Figure 4: Another Andes hint sequence. Again, this is a possible hint sequence available to participants in the control condition if they asked for help. "T:" indicates messages from the tutoring system. "S:" indicates input from the student/participant via menus.

```T: Now that you have stated all of the given information, you should
start on the major principles. What quantity is the problem seeking?
S: The Voltage across L1 at time T0 to T1.

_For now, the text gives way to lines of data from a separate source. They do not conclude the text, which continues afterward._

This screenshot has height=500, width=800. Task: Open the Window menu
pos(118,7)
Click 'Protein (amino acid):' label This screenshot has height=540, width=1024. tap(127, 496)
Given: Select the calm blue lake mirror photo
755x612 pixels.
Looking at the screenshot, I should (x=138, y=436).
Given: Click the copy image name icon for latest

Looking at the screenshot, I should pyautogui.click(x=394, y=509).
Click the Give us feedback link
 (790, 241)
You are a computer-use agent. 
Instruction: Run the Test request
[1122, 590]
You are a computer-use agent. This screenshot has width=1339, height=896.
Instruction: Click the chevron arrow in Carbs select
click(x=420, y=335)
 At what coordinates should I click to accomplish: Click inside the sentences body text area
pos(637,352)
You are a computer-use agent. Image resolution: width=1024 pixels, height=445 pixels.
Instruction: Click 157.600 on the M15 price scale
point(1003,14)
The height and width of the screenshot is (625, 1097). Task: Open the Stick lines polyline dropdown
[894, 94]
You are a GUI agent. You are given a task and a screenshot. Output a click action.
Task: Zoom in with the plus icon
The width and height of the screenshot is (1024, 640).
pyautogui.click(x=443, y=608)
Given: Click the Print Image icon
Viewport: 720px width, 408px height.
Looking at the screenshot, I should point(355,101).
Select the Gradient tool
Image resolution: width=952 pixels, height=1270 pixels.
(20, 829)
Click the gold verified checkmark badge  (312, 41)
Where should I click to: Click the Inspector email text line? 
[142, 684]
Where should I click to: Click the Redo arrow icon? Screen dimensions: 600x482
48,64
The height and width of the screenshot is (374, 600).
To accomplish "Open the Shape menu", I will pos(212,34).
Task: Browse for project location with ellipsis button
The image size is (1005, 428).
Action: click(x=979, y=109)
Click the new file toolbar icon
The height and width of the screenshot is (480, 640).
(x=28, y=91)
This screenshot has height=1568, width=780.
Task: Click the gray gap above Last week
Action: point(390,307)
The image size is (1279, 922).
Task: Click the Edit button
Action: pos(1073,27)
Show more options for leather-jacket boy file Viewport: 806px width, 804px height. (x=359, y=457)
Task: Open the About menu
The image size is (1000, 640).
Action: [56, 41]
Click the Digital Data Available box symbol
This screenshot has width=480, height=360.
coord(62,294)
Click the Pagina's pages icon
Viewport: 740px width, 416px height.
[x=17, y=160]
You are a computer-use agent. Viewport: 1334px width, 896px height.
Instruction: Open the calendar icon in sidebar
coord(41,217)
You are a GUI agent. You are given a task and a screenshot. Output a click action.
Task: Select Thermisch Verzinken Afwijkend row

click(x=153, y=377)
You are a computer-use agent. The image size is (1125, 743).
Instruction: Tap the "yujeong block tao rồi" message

T: That's right. What is the first principle application that you
would like to work on? Hint: this principle application will
usually be one that mentions the sought quantity
explicity. Therefore it's equation may contain the sought quantity
that the problem seeks.
S: V= -L*dI/dt   Inductor EMF
```

### Hypothesis

Providing completely justified examples instead of hint sequences when students ask for help on steps will promote the learning of knowledge components and help appropriately generalize the knowledge components.

### Dependent variables & Results

Near Transfer, retention
Performance on problems involving inductors on the normal mid-term exam that were similar to the training problems. There was not significant difference in performance between the two conditions. Both conditions did better than a baseline of participants who solved no homework problems.